>> START Records for this task
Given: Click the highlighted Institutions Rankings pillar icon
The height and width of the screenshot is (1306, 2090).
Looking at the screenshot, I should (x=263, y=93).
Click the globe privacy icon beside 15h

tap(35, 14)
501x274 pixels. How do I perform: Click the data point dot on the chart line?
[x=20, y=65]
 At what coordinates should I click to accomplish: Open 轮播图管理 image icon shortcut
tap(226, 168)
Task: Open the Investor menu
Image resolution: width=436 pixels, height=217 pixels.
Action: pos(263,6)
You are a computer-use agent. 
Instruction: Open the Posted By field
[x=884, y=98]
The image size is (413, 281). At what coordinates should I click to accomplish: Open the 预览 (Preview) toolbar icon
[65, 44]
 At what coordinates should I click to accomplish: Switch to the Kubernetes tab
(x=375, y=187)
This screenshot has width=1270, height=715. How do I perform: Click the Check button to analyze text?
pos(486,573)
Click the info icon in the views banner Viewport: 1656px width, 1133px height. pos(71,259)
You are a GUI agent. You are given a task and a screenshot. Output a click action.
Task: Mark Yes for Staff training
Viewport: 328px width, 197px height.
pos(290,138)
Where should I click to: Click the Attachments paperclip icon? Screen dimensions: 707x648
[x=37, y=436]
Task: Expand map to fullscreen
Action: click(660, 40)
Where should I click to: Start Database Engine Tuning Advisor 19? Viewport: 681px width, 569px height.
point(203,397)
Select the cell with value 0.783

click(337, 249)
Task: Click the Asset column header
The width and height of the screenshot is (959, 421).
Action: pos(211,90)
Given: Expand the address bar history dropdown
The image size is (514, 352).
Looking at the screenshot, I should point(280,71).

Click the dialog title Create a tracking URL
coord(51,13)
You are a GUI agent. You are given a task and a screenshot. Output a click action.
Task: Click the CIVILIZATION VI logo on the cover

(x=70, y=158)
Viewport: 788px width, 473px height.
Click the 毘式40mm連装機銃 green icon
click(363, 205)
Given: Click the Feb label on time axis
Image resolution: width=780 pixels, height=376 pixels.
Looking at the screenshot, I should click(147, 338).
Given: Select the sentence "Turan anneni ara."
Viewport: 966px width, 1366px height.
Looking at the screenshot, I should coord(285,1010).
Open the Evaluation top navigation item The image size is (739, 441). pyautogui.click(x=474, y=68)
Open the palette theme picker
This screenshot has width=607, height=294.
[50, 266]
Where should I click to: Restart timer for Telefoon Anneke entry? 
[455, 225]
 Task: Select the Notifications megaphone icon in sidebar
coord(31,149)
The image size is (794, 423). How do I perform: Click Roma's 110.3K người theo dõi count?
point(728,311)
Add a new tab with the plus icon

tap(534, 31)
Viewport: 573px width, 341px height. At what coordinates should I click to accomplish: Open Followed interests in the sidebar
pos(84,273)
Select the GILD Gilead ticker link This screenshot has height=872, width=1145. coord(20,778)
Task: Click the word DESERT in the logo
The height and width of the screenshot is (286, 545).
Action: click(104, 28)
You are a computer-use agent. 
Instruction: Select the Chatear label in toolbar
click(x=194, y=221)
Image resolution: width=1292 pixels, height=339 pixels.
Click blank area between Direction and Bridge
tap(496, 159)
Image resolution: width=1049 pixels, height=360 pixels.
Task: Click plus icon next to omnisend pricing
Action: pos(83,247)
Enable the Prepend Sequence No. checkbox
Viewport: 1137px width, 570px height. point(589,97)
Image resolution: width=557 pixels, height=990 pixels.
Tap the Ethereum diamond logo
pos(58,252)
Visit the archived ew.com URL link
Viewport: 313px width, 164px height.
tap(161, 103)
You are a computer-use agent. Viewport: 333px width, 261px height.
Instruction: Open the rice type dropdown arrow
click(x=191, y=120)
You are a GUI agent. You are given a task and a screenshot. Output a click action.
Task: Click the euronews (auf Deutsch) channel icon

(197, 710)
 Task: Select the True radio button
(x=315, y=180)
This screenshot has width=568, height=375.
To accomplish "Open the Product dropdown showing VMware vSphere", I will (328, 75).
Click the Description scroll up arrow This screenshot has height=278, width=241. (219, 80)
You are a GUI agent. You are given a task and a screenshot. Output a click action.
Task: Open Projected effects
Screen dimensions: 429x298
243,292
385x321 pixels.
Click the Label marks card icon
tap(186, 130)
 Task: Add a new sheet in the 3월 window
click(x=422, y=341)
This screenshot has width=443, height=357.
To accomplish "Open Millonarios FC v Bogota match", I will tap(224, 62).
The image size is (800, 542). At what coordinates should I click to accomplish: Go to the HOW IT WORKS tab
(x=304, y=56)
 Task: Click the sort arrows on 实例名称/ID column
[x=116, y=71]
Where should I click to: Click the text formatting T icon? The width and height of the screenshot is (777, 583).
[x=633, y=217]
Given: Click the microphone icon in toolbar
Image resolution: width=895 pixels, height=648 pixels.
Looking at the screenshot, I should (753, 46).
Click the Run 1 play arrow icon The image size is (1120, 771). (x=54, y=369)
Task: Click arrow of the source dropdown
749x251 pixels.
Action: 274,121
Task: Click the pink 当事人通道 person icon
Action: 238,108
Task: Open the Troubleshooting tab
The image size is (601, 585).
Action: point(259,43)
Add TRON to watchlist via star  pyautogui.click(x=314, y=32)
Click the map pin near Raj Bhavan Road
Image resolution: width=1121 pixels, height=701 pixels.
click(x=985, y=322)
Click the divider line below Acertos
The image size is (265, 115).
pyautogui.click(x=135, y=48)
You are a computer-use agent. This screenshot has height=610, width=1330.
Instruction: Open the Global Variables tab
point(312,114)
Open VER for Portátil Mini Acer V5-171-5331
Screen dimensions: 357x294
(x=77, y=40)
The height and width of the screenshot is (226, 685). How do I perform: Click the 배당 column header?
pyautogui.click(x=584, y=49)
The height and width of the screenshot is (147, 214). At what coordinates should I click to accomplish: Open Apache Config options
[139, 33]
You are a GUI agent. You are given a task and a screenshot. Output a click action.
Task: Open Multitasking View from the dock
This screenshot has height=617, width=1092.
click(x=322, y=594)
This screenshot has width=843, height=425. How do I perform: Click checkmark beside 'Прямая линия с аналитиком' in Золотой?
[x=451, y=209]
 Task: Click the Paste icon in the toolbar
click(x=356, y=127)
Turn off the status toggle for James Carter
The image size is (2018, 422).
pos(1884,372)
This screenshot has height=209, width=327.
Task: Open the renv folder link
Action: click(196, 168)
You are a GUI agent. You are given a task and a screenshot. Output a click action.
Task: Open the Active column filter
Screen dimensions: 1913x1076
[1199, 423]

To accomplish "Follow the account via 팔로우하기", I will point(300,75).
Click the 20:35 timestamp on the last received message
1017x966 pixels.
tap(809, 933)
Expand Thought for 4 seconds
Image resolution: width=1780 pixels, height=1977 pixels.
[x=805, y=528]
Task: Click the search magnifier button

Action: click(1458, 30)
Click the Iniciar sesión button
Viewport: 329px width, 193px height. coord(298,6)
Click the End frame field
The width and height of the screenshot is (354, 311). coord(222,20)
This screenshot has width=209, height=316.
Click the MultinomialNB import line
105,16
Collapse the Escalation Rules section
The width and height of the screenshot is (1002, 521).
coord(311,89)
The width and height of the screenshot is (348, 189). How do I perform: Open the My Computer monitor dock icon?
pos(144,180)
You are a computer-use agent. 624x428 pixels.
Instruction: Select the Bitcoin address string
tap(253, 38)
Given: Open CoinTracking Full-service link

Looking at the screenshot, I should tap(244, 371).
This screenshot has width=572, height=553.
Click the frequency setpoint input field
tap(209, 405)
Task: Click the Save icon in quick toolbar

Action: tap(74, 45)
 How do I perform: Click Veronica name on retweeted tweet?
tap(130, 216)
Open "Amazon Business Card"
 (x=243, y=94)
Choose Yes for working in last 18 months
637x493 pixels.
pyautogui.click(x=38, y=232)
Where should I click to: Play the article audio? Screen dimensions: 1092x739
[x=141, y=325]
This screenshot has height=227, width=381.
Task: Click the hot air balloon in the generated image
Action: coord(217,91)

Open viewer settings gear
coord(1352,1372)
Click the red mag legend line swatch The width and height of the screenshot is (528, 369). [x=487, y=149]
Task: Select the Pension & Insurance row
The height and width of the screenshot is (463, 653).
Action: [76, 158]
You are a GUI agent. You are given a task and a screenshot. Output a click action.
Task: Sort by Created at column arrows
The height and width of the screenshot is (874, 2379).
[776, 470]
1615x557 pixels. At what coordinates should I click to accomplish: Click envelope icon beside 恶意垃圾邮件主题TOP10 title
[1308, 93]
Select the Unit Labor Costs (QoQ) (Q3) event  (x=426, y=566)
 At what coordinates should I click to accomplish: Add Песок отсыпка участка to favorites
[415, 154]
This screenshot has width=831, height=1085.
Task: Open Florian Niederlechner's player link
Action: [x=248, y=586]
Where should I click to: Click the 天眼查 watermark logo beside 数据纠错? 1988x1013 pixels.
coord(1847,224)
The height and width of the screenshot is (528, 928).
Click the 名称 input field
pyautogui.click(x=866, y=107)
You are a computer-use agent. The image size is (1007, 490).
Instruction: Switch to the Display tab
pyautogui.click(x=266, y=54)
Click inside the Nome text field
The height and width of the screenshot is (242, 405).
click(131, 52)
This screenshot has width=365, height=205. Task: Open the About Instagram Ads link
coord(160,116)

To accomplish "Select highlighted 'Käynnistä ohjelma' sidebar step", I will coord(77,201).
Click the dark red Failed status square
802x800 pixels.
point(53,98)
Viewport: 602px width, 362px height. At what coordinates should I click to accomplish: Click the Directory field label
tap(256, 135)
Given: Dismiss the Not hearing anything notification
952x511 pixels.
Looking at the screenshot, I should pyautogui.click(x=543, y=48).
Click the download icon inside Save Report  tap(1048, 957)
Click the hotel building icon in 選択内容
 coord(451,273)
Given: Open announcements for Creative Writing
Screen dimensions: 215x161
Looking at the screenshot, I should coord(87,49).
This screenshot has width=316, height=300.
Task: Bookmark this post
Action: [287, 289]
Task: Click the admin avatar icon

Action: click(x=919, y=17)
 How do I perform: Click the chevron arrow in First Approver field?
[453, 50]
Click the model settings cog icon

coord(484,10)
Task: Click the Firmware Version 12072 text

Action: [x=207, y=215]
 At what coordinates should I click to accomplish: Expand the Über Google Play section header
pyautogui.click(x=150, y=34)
>> END Records for this task
### What to work on
Rescale the data from the line containing "At what coordinates should I click to accomplish: Expand" through the end, repeating every line including the requests, with each click coordinate in the answers multiplied by 1.15 and rounded to a whole number, halves up.

### Exercise solution
 At what coordinates should I click to accomplish: Expand the Über Google Play section header
pyautogui.click(x=173, y=39)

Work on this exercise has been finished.